C'est officiel. La plus ancienne centrale nucléaire de France vit ses derniers mois d'activité. EDF a confirmé dans un communiqué, lundi 30 septembre, que la fermeture définitive de la centrale nucléaire de Fessenheim (Haut-Rhin) interviendrait en 2020. Le premier réacteur sera arrêté le 22& février et le second cessera de fonctionner le 30 juin. Mais au fait, comment ferme-t-on une centrale nucléaire ? Explications.

EDF dépose une demande de démantèlement

EDF, qui exploite la centrale, doit déposer un dossier de demande de démantèlement auprès de l'Autorité de sûreté nucléaire (ASN). Il ne s'agit pas de quelques feuilles vite expédiées. "D'expérience, l'exploitant a besoin de deux ou trois ans pour préparer un dossier sérieux", avait expliqué en mars 2016 le président de l'ASN Pierre-Franck Chevet, lors d'une audition à l'Assemblée nationale. Ce dossier "présente notamment l’analyse des risques associés aux opérations de démantèlement", explique l'ASN.

L'Autorité de sûreté nucléaire confirme à franceinfo avoir bien reçu "la déclaration d’arrêt définitif des réacteurs de Fessenheim et le plan de démantèlement". En revanche, "le dossier de demande de démantèlement n'est pas encore transmis à l'ASN", précise l'Autorité. L'exploitant dispose de deux ans, à partir de la déclaration d'arrêt définitif, pour le transmettre.

Une fois qu'elle a reçu ce dossier, l'ASN peut réclamer d'éventuelles pièces manquantes. Elle va aussi saisir l'Institut de radioprotection et de sûreté nucléaire (IRSN) pour "évaluer les dispositions de sûreté proposées par l'exploitant". Puis elle informe l'exploitant "de ses conclusions en lui faisant part, le cas échéant, des demandes à prendre en compte", précise l'institution dans son guide intitulé "Arrêt définitif, démantèlement et déclassement des installations nucléaires de base".

Un décret de démantèlement est publié

Le démantèlement d'une centrale est ensuite prescrit par décret. Ce texte fixe les principales étapes, la date de fin prévue et l'état final à atteindre. Il détaille un processus précis, qui peut durer plusieurs décennies, des "travaux préparatoires" à la "démolition des bâtiments". Le décret prévoit aussi le devenir des substances radioactives ou toxiques et les modalités pour éviter leur dispersion dans la nature.

Lundi 30 septembre 2019, EDF a annoncé avoir adressé au ministre de la Transition écologique et à l'ASN "la déclaration de mise à l'arrêt définitif des deux réacteurs de la centrale nucléaire de Fessenheim, prévoyant un arrêt du réacteur n° 1 le 22 février 2020 et du réacteur n° 2 le 30 juin de la même année". EDF ne sera plus autorisée à faire fonctionner ses installations à compter de ces dates.
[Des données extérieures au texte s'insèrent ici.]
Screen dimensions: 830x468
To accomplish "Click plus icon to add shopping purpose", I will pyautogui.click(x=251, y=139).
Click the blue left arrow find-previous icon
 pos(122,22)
Les substances dangereuses sont évacuées

Après l'arrêt de l'exploitation, la première étape consiste à préparer le démantèlement, en évacuant les substances dangereuses et radioactives. Le combustible nucléaire est évacué et toutes les parties non nucléaires, comme la salle des machines, sont démontées. "D'une durée totale de cinq ans, cette première étape doit permettre le retrait total du combustible au bout de trois ans", expliquent Les Echos.

"Les combustibles sont déchargés, les circuits vidangés, 99,9% de la radioactivité présente est normalement éliminée", selon cette vidéo de l'AFP mise en ligne sur YouTube. "Les installations sont mises hors service, mais restent en l'état, et sont placées sous surveillance pendant une certaine durée".

Les équipements sont démontés

Le démantèlement à proprement parler intervient dans une deuxième temps. Pendant cette phase, qui s'étale sur 10 à 15 ans, sont démontés l'ensemble des équipements en contact avec les substances radioactives. "Ce démantèlement doit être fait avec précaution, en procédant au nettoyage, à la découpe et au traitement approprié des déchets", souligne la vidéo de l'AFP.

A Fessenheim, les bâtiments abritant les deux réacteurs de 900 MW resteront confinés et surveillés, avant d'être démontés en dernier. C'est l'opération la plus délicate, car "il faut rompre le confinement du réacteur en prenant soin de ne pas contaminer l'environnement et le personnel". La cuve du réacteur, très irradiante, sera découpée par des robots télécommandés à distance. 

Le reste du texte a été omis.